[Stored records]

◆ ◆ ◆ ◆ ◆ ◆ ◆

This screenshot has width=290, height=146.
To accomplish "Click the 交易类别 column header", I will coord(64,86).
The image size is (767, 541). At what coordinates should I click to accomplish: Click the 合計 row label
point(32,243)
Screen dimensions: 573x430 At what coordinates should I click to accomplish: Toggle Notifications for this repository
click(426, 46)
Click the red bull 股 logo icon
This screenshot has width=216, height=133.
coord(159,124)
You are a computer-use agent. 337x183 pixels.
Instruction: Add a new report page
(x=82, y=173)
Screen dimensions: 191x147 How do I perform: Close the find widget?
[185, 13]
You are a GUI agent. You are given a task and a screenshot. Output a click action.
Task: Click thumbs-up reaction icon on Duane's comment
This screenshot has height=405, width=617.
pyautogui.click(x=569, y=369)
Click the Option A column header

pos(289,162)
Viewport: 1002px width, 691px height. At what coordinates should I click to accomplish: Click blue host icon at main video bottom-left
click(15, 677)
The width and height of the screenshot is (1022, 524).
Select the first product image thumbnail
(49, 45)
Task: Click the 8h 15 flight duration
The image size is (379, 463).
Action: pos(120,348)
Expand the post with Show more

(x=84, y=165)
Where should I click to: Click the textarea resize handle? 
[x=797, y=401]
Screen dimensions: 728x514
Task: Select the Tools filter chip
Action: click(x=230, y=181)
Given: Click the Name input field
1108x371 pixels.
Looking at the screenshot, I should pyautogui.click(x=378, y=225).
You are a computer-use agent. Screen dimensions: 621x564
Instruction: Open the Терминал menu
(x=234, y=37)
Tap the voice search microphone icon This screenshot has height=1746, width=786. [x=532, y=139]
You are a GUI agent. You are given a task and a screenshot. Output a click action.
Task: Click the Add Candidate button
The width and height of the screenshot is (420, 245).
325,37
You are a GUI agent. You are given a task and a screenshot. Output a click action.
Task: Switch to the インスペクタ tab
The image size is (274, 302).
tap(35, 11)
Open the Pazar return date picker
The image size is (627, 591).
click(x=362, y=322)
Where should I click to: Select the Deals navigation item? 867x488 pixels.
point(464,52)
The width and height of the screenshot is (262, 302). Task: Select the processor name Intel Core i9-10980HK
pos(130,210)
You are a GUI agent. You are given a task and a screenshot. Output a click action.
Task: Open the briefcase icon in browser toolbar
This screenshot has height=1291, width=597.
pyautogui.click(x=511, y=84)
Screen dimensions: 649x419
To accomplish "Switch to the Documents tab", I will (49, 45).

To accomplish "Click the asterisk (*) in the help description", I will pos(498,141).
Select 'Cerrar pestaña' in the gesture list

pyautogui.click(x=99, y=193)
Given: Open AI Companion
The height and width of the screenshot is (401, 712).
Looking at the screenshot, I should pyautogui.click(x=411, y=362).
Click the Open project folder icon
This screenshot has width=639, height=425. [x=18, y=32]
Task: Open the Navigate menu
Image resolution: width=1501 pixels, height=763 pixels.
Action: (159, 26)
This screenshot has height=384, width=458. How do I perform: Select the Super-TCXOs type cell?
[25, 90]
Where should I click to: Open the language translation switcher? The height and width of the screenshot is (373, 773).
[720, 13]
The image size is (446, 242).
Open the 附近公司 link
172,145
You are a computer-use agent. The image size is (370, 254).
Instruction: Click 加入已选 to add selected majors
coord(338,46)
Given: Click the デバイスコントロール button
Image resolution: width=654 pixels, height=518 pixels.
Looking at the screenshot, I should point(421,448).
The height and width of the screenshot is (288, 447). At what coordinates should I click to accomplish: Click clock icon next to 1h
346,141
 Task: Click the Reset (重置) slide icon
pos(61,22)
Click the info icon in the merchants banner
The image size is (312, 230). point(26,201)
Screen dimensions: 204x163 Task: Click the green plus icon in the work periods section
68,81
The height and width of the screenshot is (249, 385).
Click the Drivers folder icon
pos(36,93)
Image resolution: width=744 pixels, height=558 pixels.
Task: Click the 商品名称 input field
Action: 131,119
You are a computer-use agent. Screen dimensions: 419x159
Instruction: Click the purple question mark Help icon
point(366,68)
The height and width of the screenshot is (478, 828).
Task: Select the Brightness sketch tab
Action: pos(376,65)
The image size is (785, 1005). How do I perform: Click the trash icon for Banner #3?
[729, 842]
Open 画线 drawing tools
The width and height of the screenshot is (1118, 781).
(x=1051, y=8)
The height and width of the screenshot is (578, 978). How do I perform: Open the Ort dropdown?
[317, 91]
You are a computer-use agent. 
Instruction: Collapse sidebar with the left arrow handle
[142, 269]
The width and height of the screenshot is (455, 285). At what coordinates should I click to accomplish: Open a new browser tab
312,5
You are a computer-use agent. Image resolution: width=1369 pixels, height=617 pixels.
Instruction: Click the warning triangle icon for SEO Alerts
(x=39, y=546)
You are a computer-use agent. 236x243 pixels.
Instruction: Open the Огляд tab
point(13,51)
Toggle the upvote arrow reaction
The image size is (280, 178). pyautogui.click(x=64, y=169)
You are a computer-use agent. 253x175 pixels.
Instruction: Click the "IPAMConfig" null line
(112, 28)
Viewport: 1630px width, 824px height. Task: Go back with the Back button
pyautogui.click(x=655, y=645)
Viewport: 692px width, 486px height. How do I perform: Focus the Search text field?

◆ ◆ ◆ ◆ ◆ ◆ ◆

**Work to complete:** Beginning with the line that contains "Instruction: Click the purple", write out every line through the end of the entries above, exactly.

**Answer to the exercise:**
Instruction: Click the purple question mark Help icon
point(366,68)
The height and width of the screenshot is (478, 828).
Task: Select the Brightness sketch tab
Action: pos(376,65)
The image size is (785, 1005). How do I perform: Click the trash icon for Banner #3?
[729, 842]
Open 画线 drawing tools
The width and height of the screenshot is (1118, 781).
(x=1051, y=8)
The height and width of the screenshot is (578, 978). How do I perform: Open the Ort dropdown?
[317, 91]
You are a computer-use agent. 
Instruction: Collapse sidebar with the left arrow handle
[142, 269]
The width and height of the screenshot is (455, 285). At what coordinates should I click to accomplish: Open a new browser tab
312,5
You are a computer-use agent. Image resolution: width=1369 pixels, height=617 pixels.
Instruction: Click the warning triangle icon for SEO Alerts
(x=39, y=546)
You are a computer-use agent. 236x243 pixels.
Instruction: Open the Огляд tab
point(13,51)
Toggle the upvote arrow reaction
The image size is (280, 178). pyautogui.click(x=64, y=169)
You are a computer-use agent. 253x175 pixels.
Instruction: Click the "IPAMConfig" null line
(112, 28)
Viewport: 1630px width, 824px height. Task: Go back with the Back button
pyautogui.click(x=655, y=645)
Viewport: 692px width, 486px height. How do I perform: Focus the Search text field?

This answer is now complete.